(Records from a dataset)
::::::::::

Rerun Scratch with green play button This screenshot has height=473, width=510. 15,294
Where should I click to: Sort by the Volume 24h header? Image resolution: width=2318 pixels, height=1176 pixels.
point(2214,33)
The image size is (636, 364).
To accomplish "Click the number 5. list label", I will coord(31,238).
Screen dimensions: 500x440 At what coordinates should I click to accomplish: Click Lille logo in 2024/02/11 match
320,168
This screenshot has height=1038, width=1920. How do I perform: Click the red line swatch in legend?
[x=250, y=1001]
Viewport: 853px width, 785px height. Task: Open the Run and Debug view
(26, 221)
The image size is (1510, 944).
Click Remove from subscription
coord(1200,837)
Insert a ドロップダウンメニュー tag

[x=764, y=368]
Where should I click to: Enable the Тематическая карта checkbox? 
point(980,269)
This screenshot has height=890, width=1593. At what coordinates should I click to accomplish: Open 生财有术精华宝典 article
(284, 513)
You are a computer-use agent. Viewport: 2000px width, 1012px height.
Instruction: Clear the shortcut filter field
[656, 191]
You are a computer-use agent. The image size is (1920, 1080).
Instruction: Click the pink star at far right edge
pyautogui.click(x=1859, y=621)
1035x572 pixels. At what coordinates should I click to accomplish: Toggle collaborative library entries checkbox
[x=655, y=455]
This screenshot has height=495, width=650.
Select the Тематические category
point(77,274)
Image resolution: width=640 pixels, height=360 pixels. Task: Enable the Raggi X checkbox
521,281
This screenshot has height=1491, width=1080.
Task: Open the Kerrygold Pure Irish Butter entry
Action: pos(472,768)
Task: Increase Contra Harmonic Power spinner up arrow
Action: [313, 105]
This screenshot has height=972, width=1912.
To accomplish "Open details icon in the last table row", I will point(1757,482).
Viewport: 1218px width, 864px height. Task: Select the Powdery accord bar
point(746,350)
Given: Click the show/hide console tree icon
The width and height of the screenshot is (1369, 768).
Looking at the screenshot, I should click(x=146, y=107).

::::::::::

> [TO DO]:
Where a line in the records above contains the string "agent", copy that line.

> [TASK RESULT]:
You are a computer-use agent. Viewport: 2000px width, 1012px height.
You are a computer-use agent. The image size is (1920, 1080).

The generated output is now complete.